J'avais déjà écrit sur le "trépied" qui me semble être nécessaire pour tenir debout de façon équilibrée.
Les sentiments paradoxaux mêlant épanouissement personnel et culpabilité sont quand même perturbants. 

Cette semaine, j'ai participé à une soirée de formation médicale continue. Ou plus exactement j'y suis intervenu pour faire le point sur les hypercholestérolémies. J'aime beaucoup l'exercice (parler des données de la science alors que je n'ai aucun conflit d'intérêt) même s'il est stressant (bouleverser les idées reçues de certains confrères, mais aussi aller contre ce qu'on nous a appris il y a des années). Mais c'était un soir où je n'étais pas à la maison.
J'étais content d'y participer, j'ai la fibre pédagogique, mais j'ai dû laisser Mme et mes zèbres un soir de plus.

Tout comme il n'existe pas de présent, il n'existerait pas de satisfaction sans son corollaire d'insatisfaction ?

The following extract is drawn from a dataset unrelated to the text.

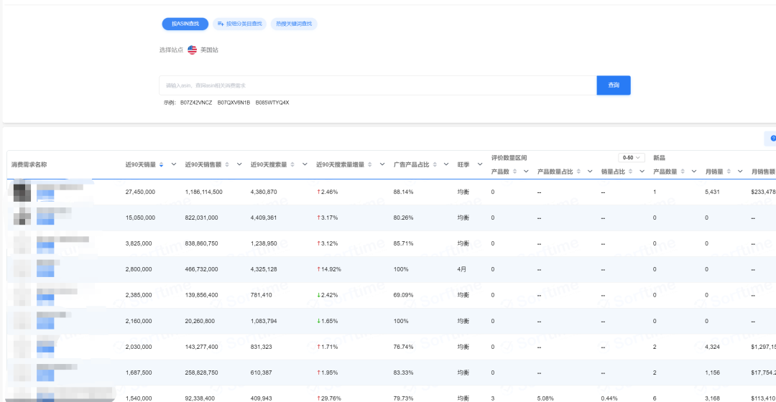Click example ASIN B07Z42VNCZ
The height and width of the screenshot is (402, 776).
196,103
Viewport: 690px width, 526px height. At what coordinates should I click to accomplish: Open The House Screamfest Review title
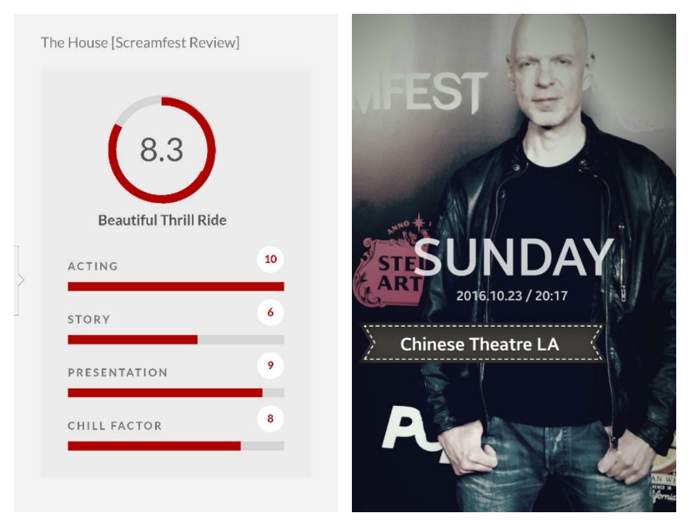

"Relax, take it easy for there is nothing that we can do. Relax, take it easy. Blame it on me or blame it on you" (Relax, take it easy, Mika)
(Relax, détends-toi, il n'y a rien que nous puissions faire. Relax, détends-toi. C'est de ma faute, c'est de ta faute)

Prendre le temps de regarder un DVD. "This is it" de Michaël Jackson... 
Avoir des frissons et la chair de poule aux premières notes de chaque morceau... 
Se dire que ça doit être vachement sympa à faire le moonwalk et qu'il faudra que j'essaye... 
Envoyer des tweets, des SMS...
Zoner, parce que le week-end c'est un peu fait pour ça aussi
Sans culpabiliser, ou si peu, de laisser pas mal de travail de côté.

Carpe diem. Profiter du temps présent. Du futur. Plus que parfait.